→ INPUT RECORDS:

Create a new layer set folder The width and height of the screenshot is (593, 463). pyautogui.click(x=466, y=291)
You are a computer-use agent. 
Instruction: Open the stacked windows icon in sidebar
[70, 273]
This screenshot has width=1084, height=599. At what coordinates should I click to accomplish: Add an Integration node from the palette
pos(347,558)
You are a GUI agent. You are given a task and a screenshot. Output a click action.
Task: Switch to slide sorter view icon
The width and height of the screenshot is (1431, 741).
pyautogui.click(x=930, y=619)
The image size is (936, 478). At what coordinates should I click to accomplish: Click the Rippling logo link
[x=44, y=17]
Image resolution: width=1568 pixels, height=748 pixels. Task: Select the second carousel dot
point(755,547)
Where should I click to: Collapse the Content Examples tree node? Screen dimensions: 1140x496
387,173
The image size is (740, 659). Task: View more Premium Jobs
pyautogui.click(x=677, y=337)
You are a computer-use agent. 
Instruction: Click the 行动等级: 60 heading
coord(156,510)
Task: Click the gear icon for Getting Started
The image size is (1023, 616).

→ WHAT TO DO: With the line containing "Task: Click the gear icon for Getting Started" as the first and the last line of the data as the final one, copy every line between them exactly, those two included.

→ RESULT OF THIS EXERCISE:
Task: Click the gear icon for Getting Started
The image size is (1023, 616).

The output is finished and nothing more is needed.